[Stored items]
>>>>>

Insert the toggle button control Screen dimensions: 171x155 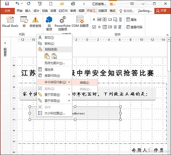tap(115, 27)
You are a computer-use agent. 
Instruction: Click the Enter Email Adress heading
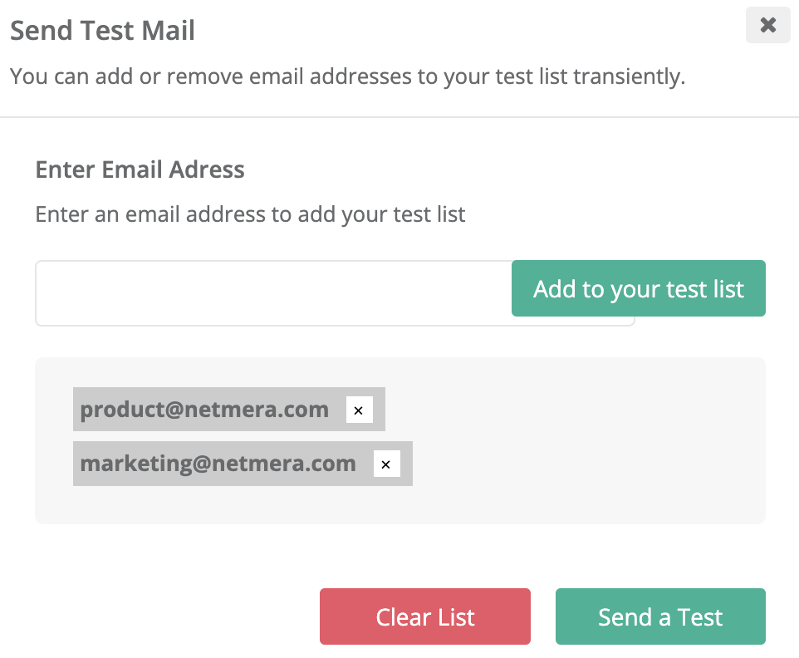coord(140,169)
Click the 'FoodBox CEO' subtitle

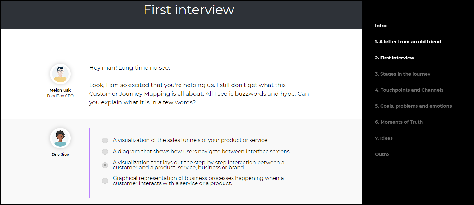click(x=60, y=96)
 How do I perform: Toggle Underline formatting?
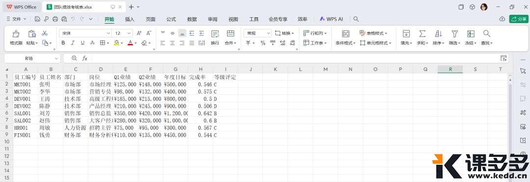[x=82, y=43]
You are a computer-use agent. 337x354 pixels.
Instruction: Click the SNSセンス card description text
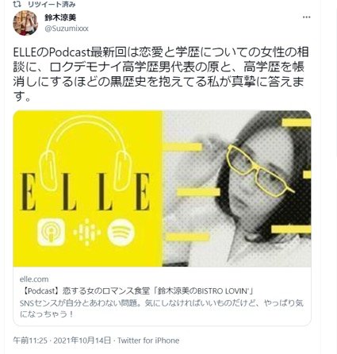click(x=162, y=309)
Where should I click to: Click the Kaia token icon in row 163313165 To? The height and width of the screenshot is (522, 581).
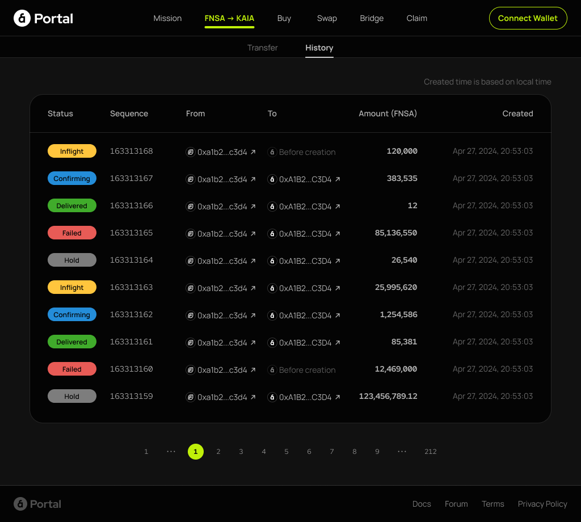[x=272, y=234]
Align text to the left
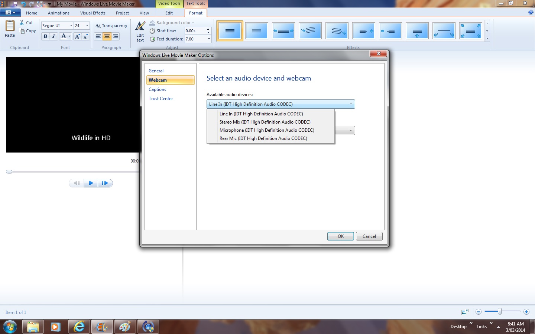 98,36
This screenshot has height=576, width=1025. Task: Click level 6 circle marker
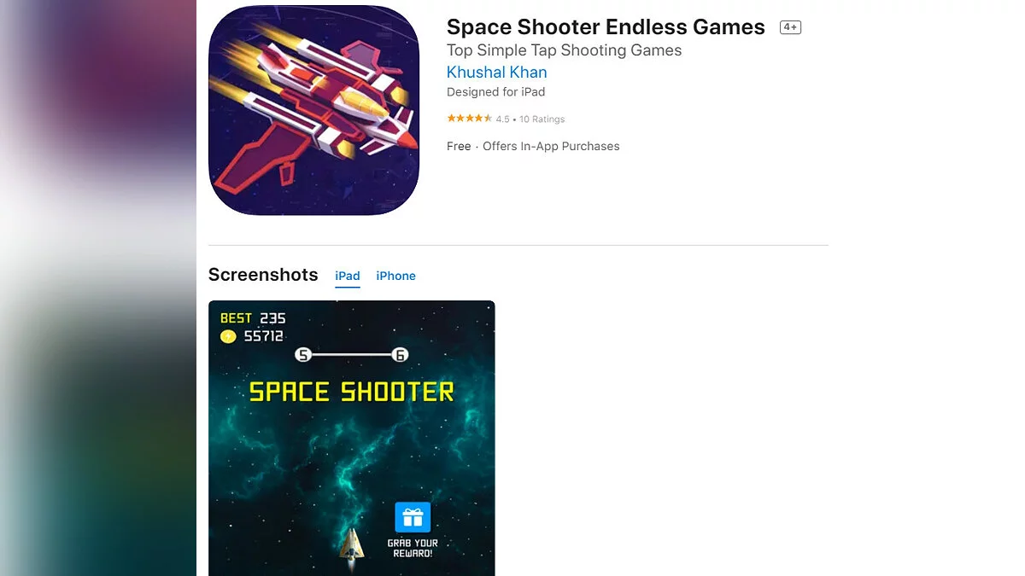[x=400, y=355]
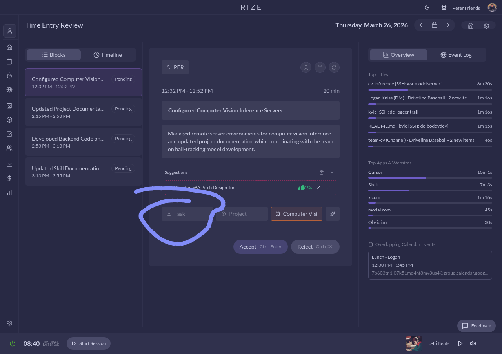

<<<<<

• Task to complete: Pull every line that holds the string "agent" out of the records.

• Answer to the exercise:
You are a computer-use agent. 
You are a computer-use agent. 337x354 pixels.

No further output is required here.